[Start of section]
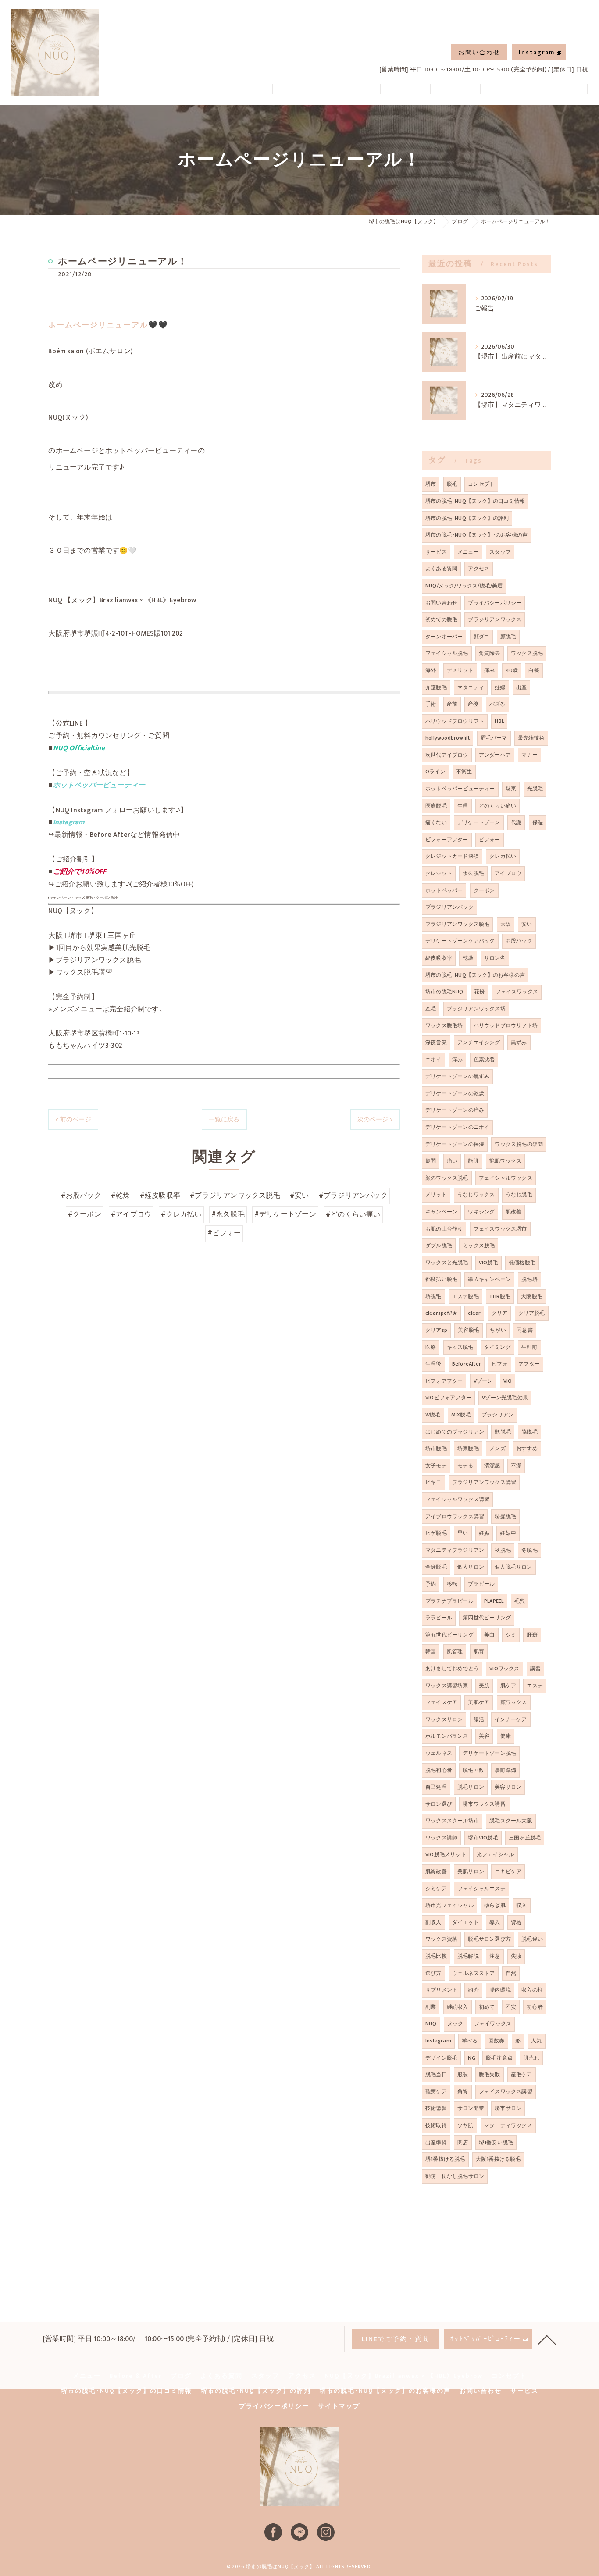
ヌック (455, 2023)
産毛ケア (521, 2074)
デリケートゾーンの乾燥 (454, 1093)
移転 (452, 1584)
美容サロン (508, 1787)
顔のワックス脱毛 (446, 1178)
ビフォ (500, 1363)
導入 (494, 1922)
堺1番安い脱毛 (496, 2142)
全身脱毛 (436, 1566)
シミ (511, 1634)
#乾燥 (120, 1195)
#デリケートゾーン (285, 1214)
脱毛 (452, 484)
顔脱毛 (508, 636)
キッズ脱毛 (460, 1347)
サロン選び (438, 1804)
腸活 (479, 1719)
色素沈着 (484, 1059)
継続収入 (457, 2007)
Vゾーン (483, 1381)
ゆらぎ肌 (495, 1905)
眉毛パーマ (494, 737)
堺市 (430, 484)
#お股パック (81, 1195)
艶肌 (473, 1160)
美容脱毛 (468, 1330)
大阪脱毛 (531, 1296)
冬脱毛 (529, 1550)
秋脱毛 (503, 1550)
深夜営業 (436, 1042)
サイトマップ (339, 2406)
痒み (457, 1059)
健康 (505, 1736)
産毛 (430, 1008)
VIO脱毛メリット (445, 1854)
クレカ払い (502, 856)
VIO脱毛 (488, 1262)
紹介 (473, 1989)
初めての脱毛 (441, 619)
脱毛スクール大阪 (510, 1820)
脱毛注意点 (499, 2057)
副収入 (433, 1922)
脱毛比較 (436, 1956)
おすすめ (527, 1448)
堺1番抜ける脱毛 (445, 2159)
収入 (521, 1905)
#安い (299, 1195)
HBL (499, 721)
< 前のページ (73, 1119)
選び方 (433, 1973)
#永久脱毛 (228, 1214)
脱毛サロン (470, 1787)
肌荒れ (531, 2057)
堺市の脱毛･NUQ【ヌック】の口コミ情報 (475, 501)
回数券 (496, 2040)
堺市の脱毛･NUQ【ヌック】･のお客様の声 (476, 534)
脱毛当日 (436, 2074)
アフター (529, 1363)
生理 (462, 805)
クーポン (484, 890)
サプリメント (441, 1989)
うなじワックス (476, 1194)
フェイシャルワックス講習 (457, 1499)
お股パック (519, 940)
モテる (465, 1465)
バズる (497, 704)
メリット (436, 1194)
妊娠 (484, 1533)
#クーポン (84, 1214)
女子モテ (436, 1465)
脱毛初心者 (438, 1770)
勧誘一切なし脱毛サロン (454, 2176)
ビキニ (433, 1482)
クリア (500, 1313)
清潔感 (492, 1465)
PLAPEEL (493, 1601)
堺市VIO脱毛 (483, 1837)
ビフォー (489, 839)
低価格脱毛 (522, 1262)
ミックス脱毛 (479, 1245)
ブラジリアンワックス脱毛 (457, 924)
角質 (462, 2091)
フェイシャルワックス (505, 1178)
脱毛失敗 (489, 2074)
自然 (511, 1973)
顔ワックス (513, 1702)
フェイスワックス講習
[End of section]
Requirement:
Throughout the data above, copy all lines where the word "堺市の脱毛" is found.

Your solution:
堺市の脱毛･NUQ【ヌック】の口コミ情報 (475, 501)
堺市の脱毛･NUQ【ヌック】･のお客様の声 (476, 534)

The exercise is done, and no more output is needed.